Salah satu faktor yang mempengaruhi produksi susu adalah lingkungan yang terdiri dari makanan dan tatalaksana pemeliharaan. Menurut Makin (2011), badan sapi harus dibersihkan dan disikat agar susu yang dihasilkan dapat benar benar bersih dari kotoran maupun rambut yang rontok. Kulit sapi mudah sekali kotor terutama karena kotorannya sendiri. Oleh karena itu, sapi sebaiknya dimandikan dan disikat sebelum pemerahan. Kandang sapi juga sebaiknya dibersihkan setiap hari dari kotoran dan sisa-sisa makanan. Terutama pada saat akan diperah, ambing harus dibersihkan dengan air hangat (48,8 – 57 ºC) untuk menstimulasi keluarnya air susu dan mengurangi timbulnya mastitis. Terdapat tiga cara pemerahan dengan tangan, yaitu dengan lima jari (whole hand), perah pijit (knevelen), dan strip model (voipens) (Syarief dan Harianto, 2011). Frekuensi pemerahan pada umumnya dua kali sehari, tetapi lebih bergantung pada kemampuan produksi sapi, makanan dan pemeliharaan.

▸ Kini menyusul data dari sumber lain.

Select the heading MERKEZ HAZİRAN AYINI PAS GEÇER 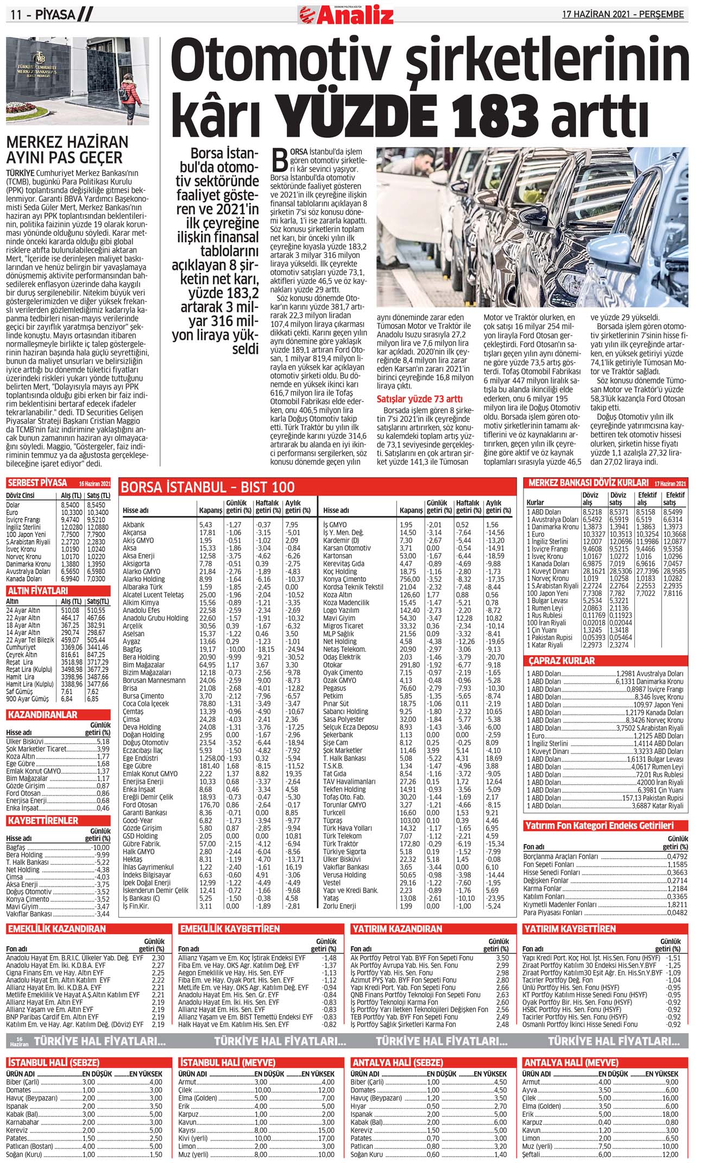(x=67, y=150)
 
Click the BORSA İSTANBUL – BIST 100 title (x=208, y=487)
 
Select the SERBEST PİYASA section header (x=37, y=483)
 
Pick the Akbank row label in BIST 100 (x=134, y=525)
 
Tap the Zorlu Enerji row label (x=339, y=906)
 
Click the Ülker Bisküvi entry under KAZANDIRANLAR (x=25, y=741)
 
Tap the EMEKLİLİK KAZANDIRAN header (x=56, y=929)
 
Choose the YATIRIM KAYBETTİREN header (x=570, y=929)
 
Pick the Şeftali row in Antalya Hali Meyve (x=532, y=1155)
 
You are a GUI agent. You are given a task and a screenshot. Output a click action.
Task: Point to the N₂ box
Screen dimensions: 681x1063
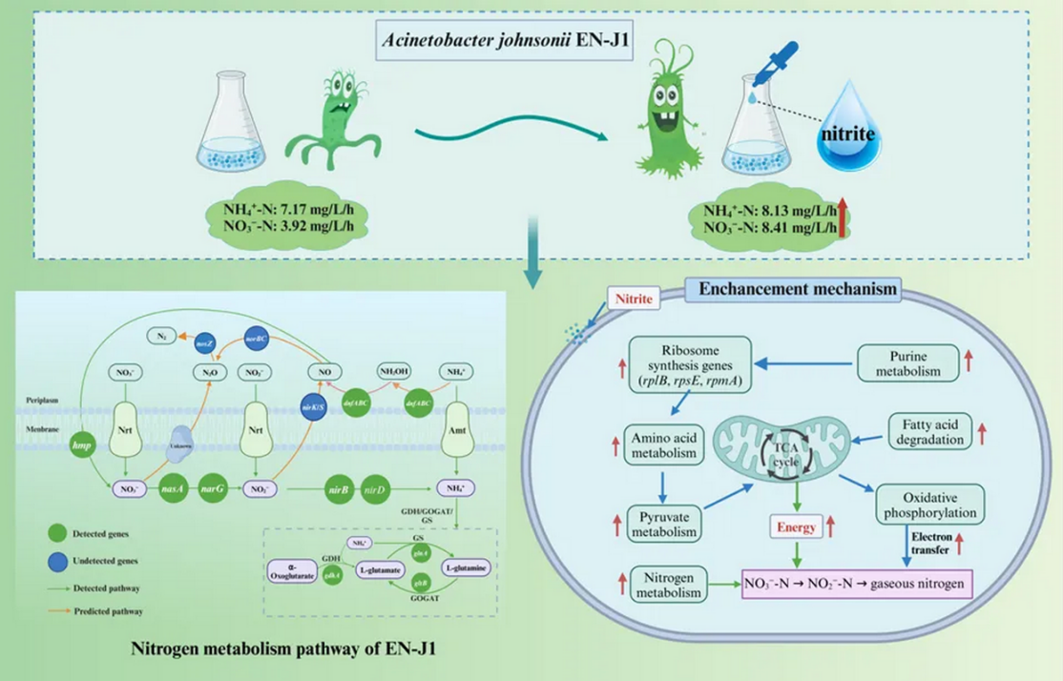[161, 337]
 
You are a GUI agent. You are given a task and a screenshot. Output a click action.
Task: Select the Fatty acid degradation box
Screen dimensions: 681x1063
[927, 430]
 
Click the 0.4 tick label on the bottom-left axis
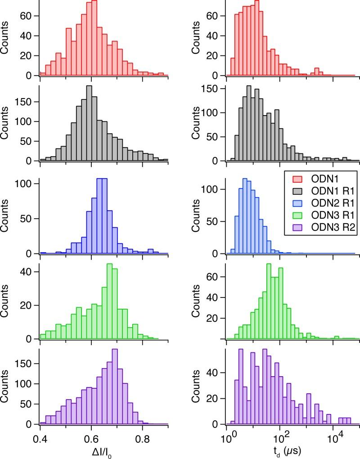click(x=40, y=436)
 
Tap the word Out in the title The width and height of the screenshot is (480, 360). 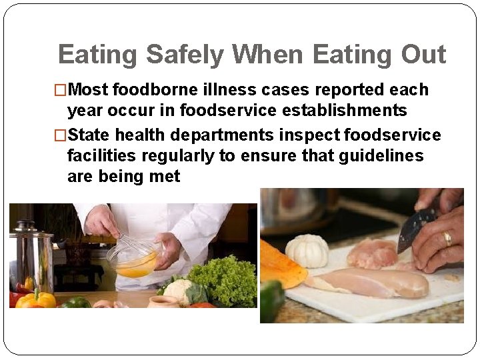coord(423,55)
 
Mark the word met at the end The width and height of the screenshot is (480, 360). coord(165,177)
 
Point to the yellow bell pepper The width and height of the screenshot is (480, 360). coord(35,299)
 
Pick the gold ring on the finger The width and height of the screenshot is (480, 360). coord(447,238)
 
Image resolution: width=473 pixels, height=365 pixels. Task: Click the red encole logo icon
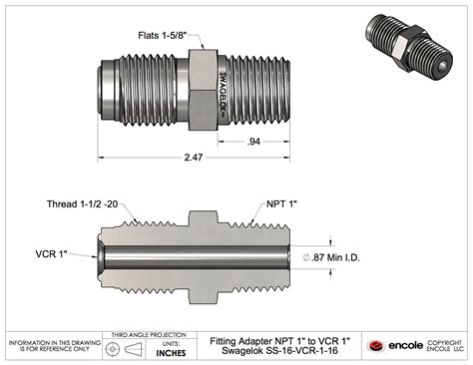point(376,345)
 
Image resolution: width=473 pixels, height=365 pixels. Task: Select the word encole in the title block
point(405,345)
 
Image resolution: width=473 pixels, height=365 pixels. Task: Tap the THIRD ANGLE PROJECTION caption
point(150,334)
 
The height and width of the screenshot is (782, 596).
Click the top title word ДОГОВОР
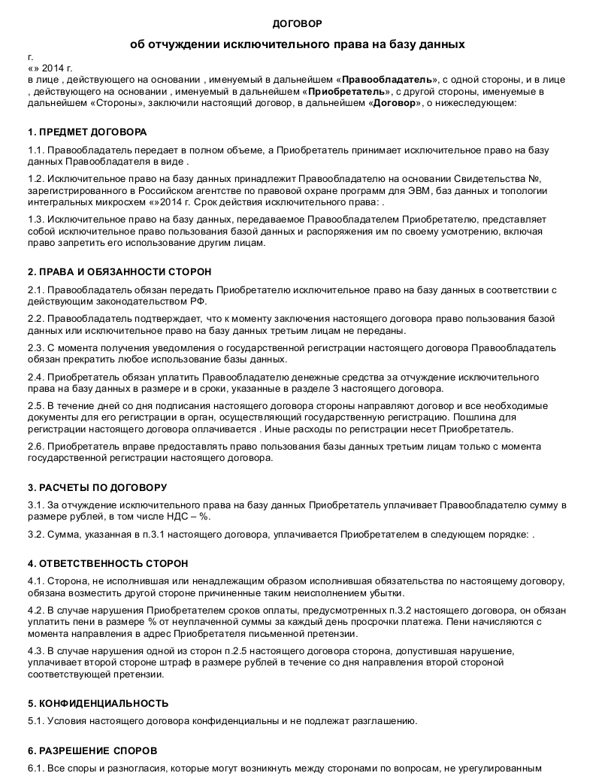click(297, 24)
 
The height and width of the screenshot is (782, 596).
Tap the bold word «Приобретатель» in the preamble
click(346, 92)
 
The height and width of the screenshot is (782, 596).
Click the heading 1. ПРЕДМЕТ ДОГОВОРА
click(87, 132)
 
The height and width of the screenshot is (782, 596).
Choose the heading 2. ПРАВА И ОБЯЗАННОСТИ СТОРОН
click(120, 271)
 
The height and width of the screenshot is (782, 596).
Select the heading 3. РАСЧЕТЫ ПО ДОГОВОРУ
click(98, 487)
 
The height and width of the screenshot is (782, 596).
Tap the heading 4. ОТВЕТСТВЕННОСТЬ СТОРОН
click(108, 563)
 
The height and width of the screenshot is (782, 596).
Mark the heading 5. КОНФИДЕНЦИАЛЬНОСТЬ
click(98, 703)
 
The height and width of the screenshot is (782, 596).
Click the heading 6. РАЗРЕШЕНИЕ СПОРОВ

4. Perkandangan Sapi Perah

Kandang yang efektif untuk sapi perah harus direncanakan untuk memenuhi kebutuhan kesehatan dan kenyamanan ternak, aman dan menyenangkan bagi karyawan, efisien dalam menggunakan tenaga kerja dan peralatan, serta mudah dalam pengontrolan penyakit. Menurut Makin (2011), kandang sapi letaknya harus jauh dari pemukiman (minimal 5 meter), lalu lintas umum, dan pembuangan sampah atau kotoran. Sinar matahari dapat masuk, ventilasi baik, lantai kandang yang lebih tinggi 20−30 cm dari tanah, terdapat saluran pembuangan air dan kotoran (drainase), dan memiliki tempat penampungan kotoran. Ukuran kandang untuk sapi induk panjang 1,6 meter dan lebar 1,35 meter.

(6)

5. Pengendalian Penyakit

Sapi perah mempunyai resiko dalam gangguan kesehatan. Sapi perah yang terkena penyakit akan mengakibatkan penurunan produksi susu atau lebih parahnya menyebabkan kematian. Kematian anak sapi perah di daerah tropis sangat tinggi yaitu sekitar 50%. Penyebabnya adalah pengelolaan dan makanan yang jelek. Penyakit yang umum dari pedet adalah mencret, pneumonia dan penyakit yang disebabkan oleh parasit internal (cacing gelang, cacing benang, cacing tambang, cacing paru-paru, cacing pita, coccidia dan parasit lainnya). Mastitis adalah penyakit yang umum mengenai sapi perah yang sedang berproduksi. Pencegahan dan pengobatan penyakit harus dilakukan dengan cara yang baik dan tepat. Pencegahan penyakit bisa dilakukan dengan cara membersihkan kandang, memberikan hijauan yang baik, memberikan obat cacing secara berkala, memberikan vaksinansi dan pemberian vitamin dan mineral agar mempunyai daya tahan terhadap penyakit (Williamson dan Payne, 1993).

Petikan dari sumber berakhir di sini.